As a programmer, I have bought whole-heartedly into the TDD philosophy and take the effort to make extensive unit tests for any nontrivial code I write. Sometimes this road can be painful (behavioral changes causing cascading multiple unit test changes; high amounts of scaffolding necessary), but on the whole I refuse to program without tests that I can run after every change, and my code is much less buggy as a result.
Recently, I've been playing with Haskell, and it's resident testing library, QuickCheck. In a fashion distinctly different from TDD, QuickCheck has an emphasis on testing invariants of the code, that is, certain properties that hold over all (or substantive subsets) of inputs. A quick example: a stable sorting algorithm should give the same answer if we run it twice, should have increasing output, should be a permutation of the input, etc.

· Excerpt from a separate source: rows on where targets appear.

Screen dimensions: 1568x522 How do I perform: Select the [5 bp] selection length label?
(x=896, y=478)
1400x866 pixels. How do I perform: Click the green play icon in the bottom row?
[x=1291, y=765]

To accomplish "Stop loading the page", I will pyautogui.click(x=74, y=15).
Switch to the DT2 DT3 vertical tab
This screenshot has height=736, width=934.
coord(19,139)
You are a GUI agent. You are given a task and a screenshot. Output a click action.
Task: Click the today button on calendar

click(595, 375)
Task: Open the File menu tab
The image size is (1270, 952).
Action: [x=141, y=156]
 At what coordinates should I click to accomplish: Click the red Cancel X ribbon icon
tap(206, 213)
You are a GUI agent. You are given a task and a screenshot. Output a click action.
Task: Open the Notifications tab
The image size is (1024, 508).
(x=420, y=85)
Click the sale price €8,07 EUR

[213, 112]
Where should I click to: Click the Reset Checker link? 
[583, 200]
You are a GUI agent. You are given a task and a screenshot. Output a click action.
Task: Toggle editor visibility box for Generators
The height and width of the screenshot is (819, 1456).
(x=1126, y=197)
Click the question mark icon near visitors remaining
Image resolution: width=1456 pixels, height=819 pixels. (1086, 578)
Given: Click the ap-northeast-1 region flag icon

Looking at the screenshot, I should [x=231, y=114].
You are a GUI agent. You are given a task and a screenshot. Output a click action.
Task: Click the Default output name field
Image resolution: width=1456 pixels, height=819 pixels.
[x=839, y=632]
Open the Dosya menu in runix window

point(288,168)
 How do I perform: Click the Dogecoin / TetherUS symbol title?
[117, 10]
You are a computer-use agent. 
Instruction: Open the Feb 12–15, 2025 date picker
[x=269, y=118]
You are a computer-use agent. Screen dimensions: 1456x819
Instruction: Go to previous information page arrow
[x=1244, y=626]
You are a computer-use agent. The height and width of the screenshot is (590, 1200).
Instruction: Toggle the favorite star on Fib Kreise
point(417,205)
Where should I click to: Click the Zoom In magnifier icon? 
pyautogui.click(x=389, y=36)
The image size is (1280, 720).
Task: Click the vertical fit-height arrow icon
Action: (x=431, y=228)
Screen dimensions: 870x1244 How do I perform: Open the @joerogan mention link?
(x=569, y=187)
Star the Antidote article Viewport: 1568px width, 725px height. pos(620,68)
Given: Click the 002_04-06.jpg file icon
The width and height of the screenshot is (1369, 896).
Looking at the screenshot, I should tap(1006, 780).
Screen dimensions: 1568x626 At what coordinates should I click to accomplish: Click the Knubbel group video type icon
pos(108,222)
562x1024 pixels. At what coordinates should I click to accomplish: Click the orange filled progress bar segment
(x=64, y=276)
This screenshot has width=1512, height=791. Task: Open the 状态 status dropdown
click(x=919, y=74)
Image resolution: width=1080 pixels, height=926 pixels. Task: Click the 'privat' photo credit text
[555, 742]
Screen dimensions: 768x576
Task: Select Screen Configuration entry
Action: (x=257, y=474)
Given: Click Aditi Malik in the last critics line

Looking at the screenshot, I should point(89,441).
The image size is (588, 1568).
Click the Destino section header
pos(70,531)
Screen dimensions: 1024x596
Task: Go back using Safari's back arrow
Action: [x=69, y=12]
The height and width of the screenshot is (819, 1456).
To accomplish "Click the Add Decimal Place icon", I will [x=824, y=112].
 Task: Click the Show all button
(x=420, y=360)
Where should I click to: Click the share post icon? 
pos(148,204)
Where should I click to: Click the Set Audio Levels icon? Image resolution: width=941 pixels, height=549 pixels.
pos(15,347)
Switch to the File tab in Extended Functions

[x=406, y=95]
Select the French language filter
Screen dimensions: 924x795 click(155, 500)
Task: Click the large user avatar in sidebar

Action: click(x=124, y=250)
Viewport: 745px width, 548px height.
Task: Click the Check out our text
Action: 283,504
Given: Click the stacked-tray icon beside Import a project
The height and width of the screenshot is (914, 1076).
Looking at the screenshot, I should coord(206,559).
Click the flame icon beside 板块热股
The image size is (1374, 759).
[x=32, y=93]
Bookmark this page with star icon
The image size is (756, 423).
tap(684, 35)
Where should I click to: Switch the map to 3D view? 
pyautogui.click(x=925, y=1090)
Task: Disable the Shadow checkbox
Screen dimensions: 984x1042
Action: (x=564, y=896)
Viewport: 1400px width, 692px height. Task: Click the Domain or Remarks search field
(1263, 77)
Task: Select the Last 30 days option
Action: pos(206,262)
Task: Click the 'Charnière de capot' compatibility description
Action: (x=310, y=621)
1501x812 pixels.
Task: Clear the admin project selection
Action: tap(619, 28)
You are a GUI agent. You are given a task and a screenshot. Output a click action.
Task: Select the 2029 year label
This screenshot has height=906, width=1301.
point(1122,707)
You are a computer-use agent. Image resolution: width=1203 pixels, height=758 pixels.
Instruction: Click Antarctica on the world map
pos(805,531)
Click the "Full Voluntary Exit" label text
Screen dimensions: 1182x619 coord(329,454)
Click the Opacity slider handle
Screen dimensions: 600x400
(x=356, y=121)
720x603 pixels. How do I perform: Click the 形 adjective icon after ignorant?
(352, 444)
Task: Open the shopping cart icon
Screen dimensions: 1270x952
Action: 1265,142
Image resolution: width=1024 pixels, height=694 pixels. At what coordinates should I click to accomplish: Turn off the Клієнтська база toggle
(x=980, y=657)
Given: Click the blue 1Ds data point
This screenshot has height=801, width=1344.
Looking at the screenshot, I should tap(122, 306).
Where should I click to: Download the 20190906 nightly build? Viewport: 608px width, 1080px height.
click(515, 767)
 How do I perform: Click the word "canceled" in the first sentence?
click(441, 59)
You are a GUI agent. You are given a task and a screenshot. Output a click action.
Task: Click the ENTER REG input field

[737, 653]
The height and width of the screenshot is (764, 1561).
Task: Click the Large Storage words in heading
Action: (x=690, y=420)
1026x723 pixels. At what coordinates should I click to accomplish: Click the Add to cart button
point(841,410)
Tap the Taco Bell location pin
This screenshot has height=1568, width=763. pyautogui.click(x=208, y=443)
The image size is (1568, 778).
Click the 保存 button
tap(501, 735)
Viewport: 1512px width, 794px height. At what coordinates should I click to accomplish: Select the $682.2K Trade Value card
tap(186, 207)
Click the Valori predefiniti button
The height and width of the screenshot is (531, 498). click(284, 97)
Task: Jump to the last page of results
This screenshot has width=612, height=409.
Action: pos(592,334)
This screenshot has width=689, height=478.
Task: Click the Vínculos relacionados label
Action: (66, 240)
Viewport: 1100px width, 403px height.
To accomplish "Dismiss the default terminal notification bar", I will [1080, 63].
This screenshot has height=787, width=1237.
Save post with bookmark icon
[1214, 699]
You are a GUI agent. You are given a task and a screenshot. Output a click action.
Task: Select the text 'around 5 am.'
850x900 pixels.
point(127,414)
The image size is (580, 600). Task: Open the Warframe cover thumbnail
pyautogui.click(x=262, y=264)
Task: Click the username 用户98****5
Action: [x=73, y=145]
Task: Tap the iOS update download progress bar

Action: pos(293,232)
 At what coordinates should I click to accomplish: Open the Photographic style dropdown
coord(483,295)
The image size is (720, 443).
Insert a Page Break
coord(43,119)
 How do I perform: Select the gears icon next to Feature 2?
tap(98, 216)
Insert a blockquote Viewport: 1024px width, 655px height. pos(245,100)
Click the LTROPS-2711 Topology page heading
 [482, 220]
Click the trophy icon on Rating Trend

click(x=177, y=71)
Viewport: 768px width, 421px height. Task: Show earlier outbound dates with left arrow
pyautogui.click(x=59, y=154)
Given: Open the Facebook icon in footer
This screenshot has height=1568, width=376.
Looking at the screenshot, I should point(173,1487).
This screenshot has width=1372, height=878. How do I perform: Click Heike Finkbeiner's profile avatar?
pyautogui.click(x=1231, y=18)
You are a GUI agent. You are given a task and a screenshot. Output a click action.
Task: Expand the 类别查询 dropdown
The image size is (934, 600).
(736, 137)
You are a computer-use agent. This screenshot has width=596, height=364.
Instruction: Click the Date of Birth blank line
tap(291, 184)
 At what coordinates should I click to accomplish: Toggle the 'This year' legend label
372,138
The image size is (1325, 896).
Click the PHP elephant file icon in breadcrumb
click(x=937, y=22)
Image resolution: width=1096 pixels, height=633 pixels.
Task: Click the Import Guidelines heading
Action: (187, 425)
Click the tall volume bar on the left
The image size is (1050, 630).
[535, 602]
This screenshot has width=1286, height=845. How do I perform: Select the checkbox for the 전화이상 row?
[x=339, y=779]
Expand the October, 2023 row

Then, QuickCheck generates a variety of random data in order to test these invariants.
It seems to me, at least for pure functions (that is, functions without side effects--and if you do mocking correctly you can convert dirty functions into pure ones), that invariant testing could supplant unit testing as a strict superset of those capabilities. Each unit test consists of an input and an output (in imperative programming languages, the "output" is not just the return of the function but also any changed state, but this can be encapsulated). One could conceivably created a random input generator that is good enough to cover all of the unit test inputs that you would have manually created (and then some, because it would it would generate cases that you wouldn't have thought of); if you find a bug in your program due to some boundary condition, you improve your random input generator so that it generates that case too.
The challenge, then, is whether or not it's possible to formulate useful invariants for every problem. I'd say it is: it's a lot simpler once you have an answer to see if it's correct than it is to calculate the answer in the first place. Thinking about invariants also helps clarify the specification of a complex algorithm much better than ad hoc test cases, which encourage a kind of case-by-case thinking of the problem. You could use a previous version of your program as a model implementation, or a version of a program in another language. Etc. Eventually, you could cover all of your former test-cases without having to explicitly code an input or an output.
Have I gone insane, or am I on to something?